Task statement: Starting at the line that holds "Switch to the 个人报表 tab", quote every line through the end of the records, both boundary lines included. Omit the pictures.
(Data for this exercise begins)
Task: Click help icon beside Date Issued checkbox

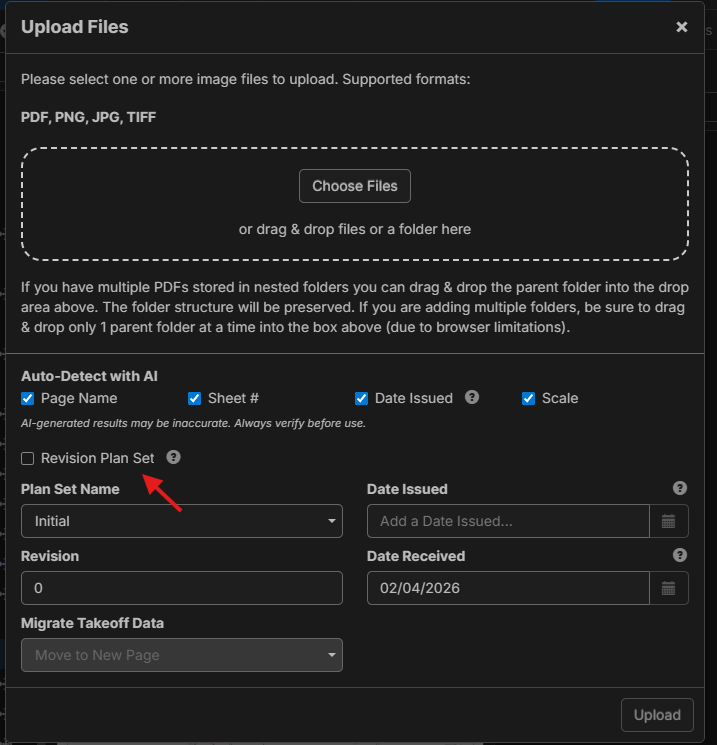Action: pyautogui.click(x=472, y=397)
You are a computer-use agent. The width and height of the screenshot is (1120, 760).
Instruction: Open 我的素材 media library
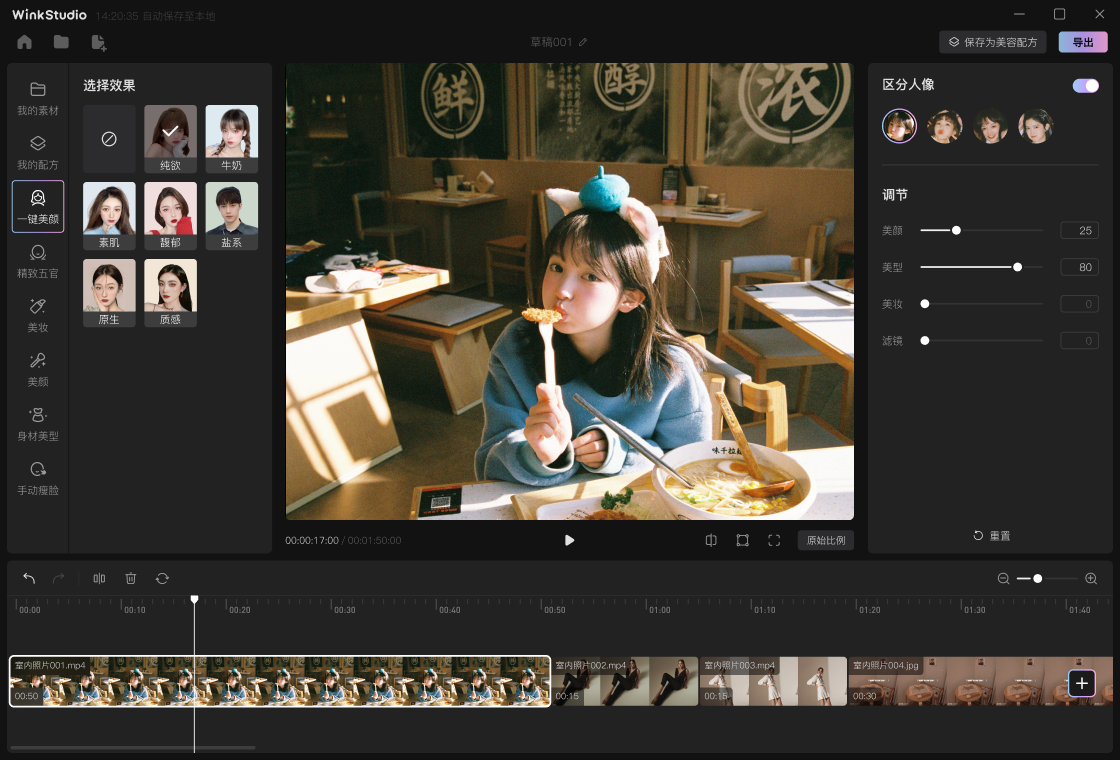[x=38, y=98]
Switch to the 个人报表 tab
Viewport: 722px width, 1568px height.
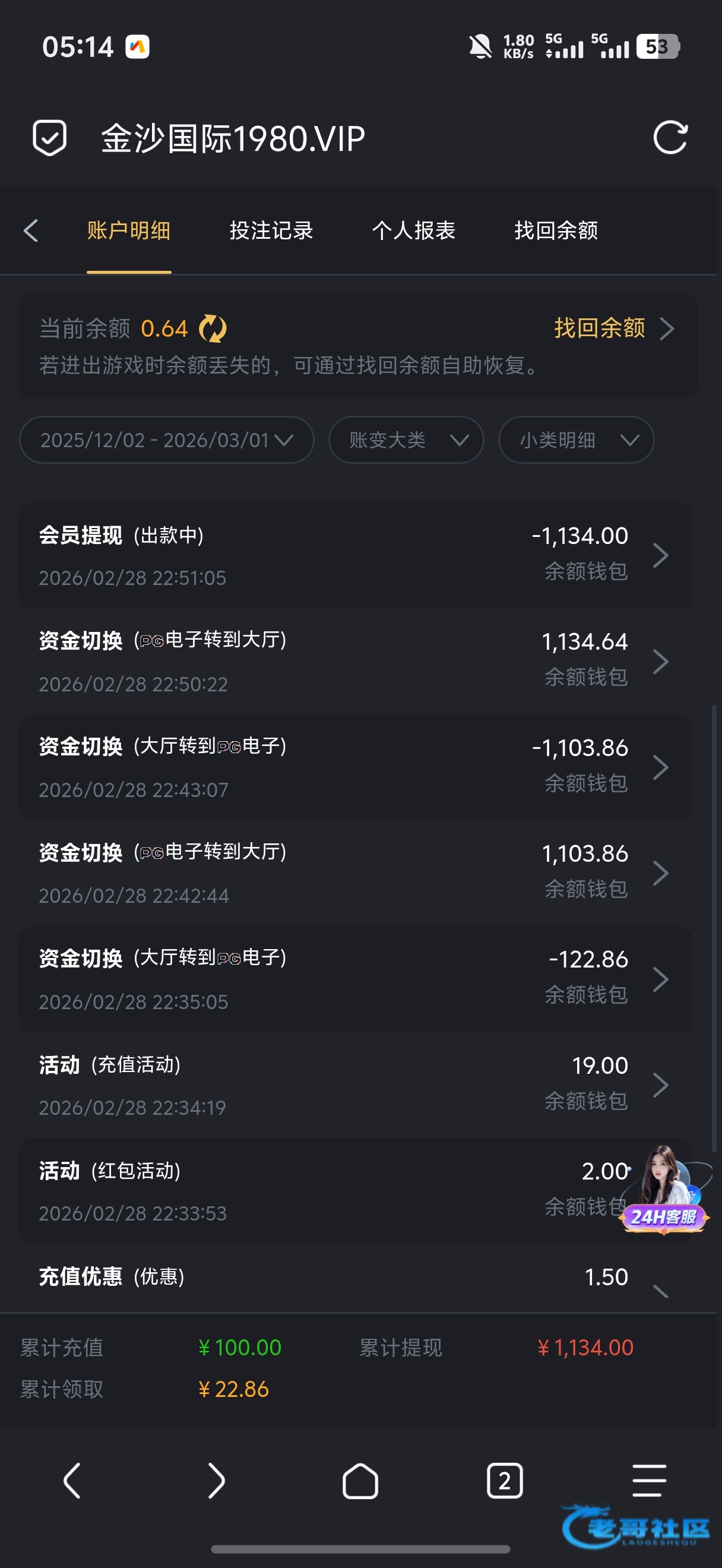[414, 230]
(Data for this exercise ends)
Answer for the task:
Switch to the 个人报表 tab
Viewport: 722px width, 1568px height.
[414, 230]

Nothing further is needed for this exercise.